A more general trouble, said Chancellor Lawrence A. Kimpton of the University of Chicago, is that the educationists have so often distorted the doctrines of John Dewey. "Thinking begins, says Mr. Dewey, in an interest or a concern. Therefore, said the educator, our problem is to interest students, and this interpretation passed over easily into the distortion of amusing and entertaining them . . . Dewey is really saying that thinking begins in maladjustment to the environment and continues as an active, tough and difficult process . . . This was misunderstood by certain professional educators, whose influence exceeded their wisdom, to mean that the end of the educational process is the adjustment of our youngsters to their environment with no particular concern or activity on their part. For example, grades were eliminated so that the young person might not suffer the frustration of feeling inferior to others . . . This enormous sensitivity and tenderness for the sense of security and adaptation of the child is a frightful travesty upon Dewey's thinking. His was a rigorous mind . . .
"And a final grievous error is made in the interpretation of Dewey's theory of value. He did say that value was growth, meaning by that that the good life is being endlessly challenged . . . But this principle was translated into a complete lack of discipline for youth. Let them express themselves, it was said . . . only then will they grow."

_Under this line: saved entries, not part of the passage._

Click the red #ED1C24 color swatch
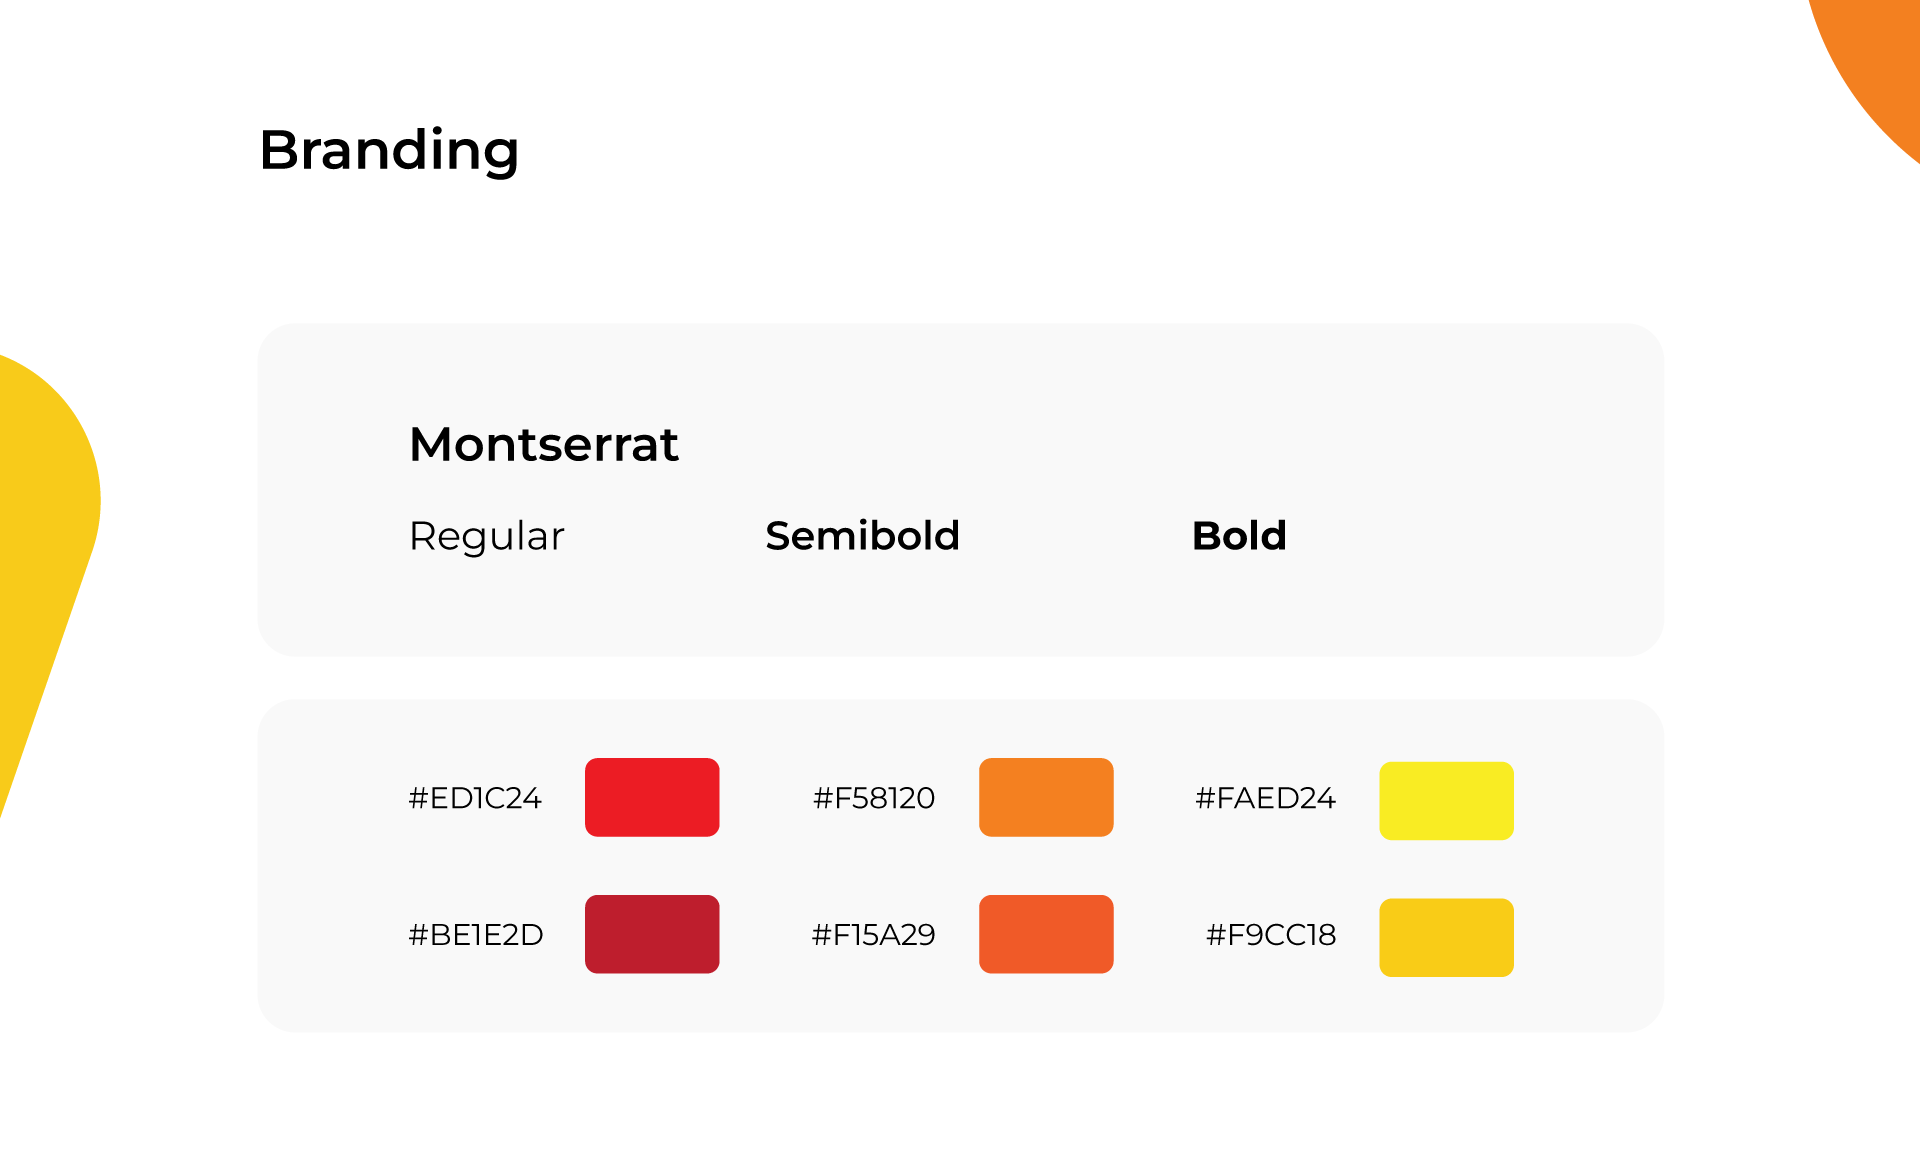1920x1168 pixels. (x=652, y=797)
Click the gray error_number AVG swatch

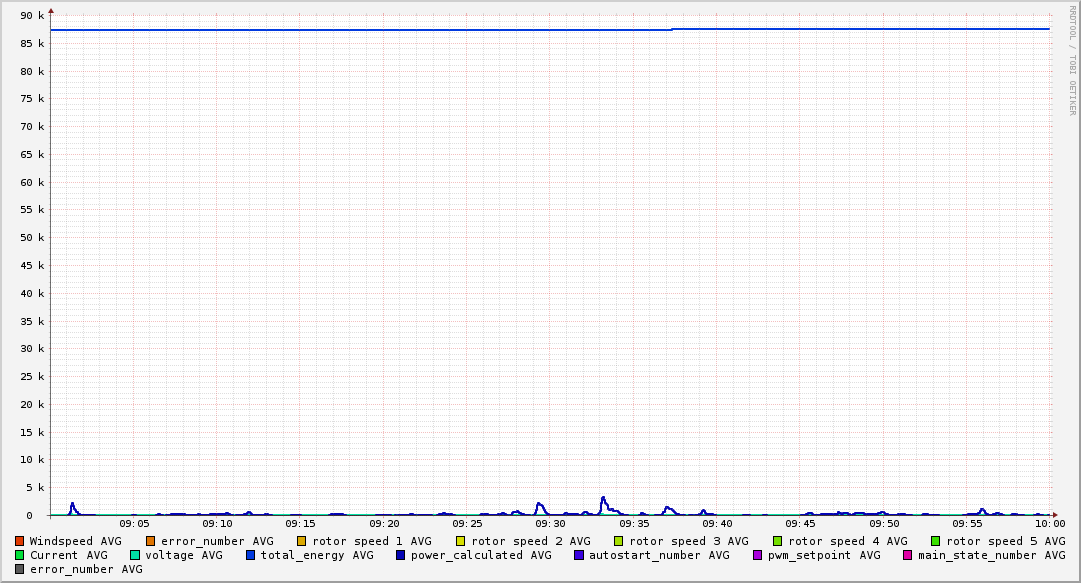(20, 569)
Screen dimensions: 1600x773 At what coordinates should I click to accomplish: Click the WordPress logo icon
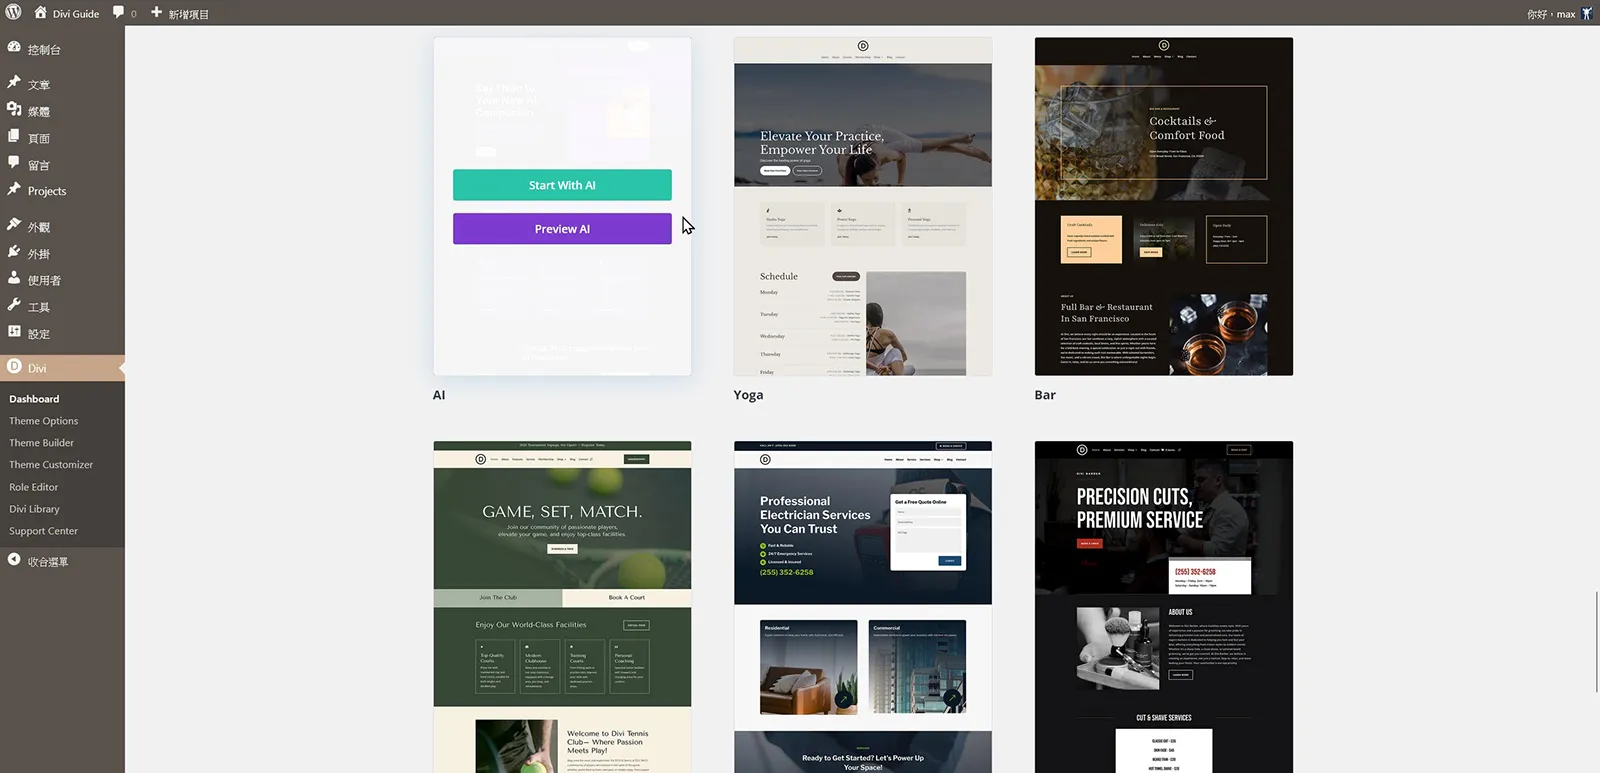click(14, 13)
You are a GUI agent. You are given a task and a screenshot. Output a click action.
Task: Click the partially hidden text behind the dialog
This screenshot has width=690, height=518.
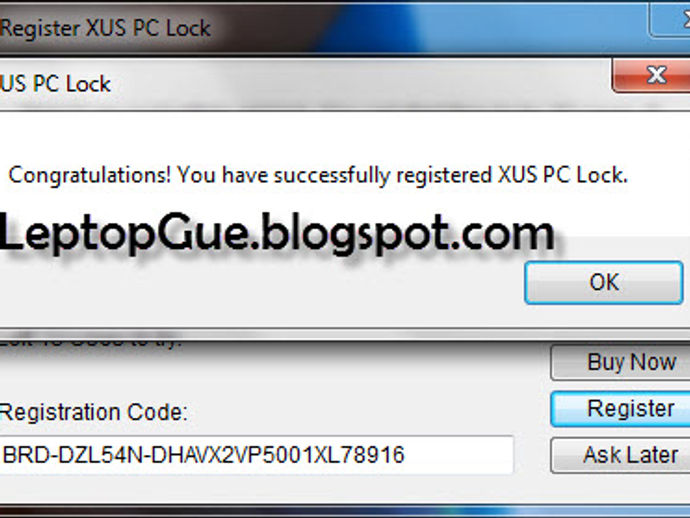[x=90, y=342]
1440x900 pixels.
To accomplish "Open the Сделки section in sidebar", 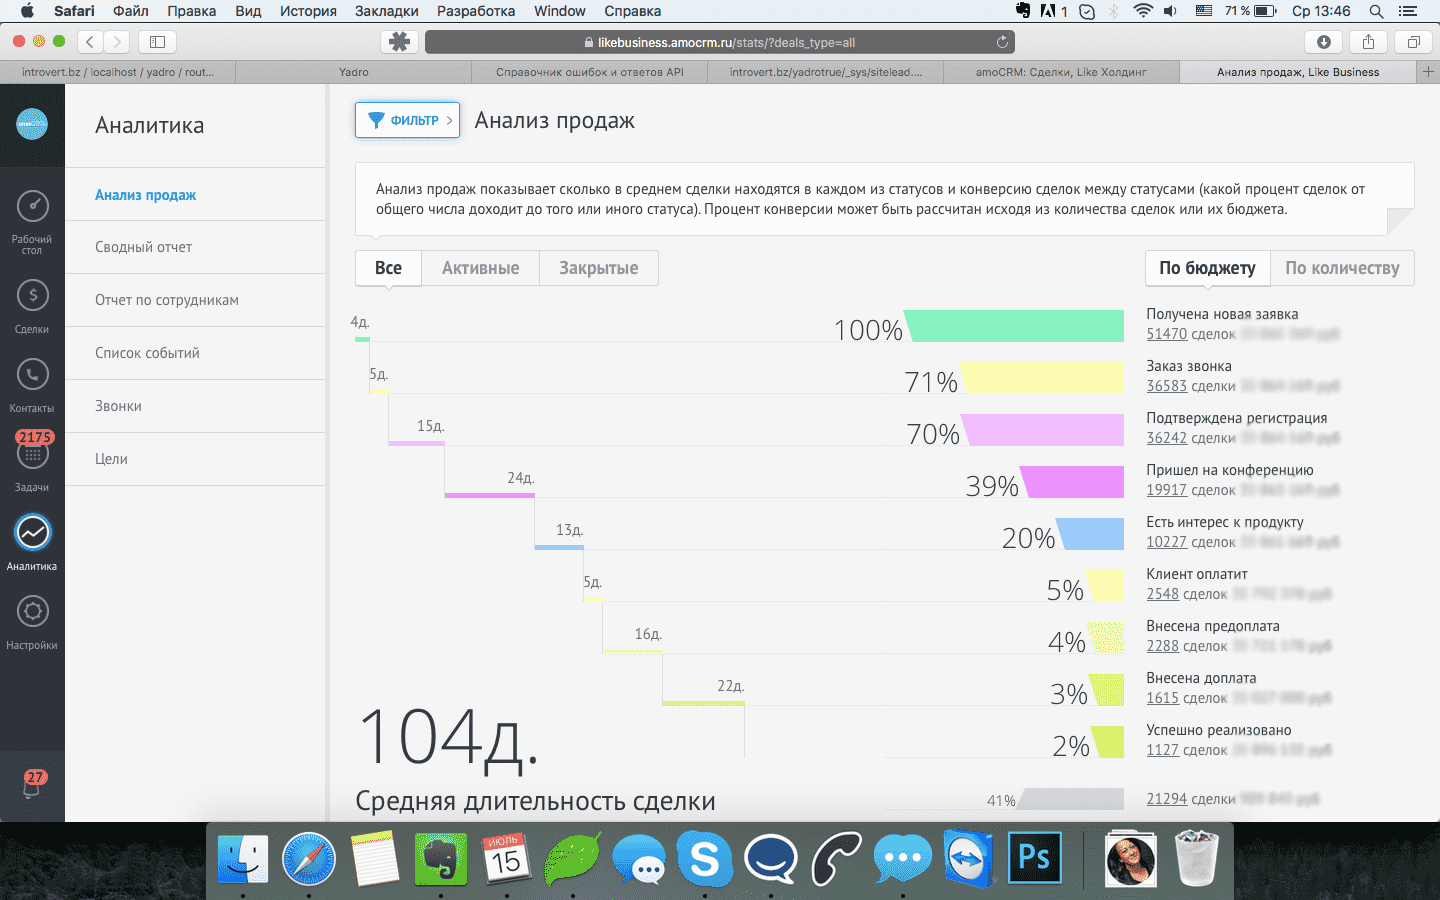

Asked Principal William H. Cornog of New Trier Township High School in Winnetka, Ill.: "How free and wide-ranging should your curriculum be? Not nearly as free and loose as it has become under the pressures of a consumer approach to public education." It is high time "we make the raw assumption that it is the mind of the student with which the school is most concerned" and not with his adjustment to society. "The schools are not in business to teach anything to anyone or everything to everyone. They are not to be confused . . . with shopping centers. We do not, I hope, put signs in our school corridors: 'What you don't see, ask for.' If we have them up, I hope we take down the signs which say: 'The customer is always right.' "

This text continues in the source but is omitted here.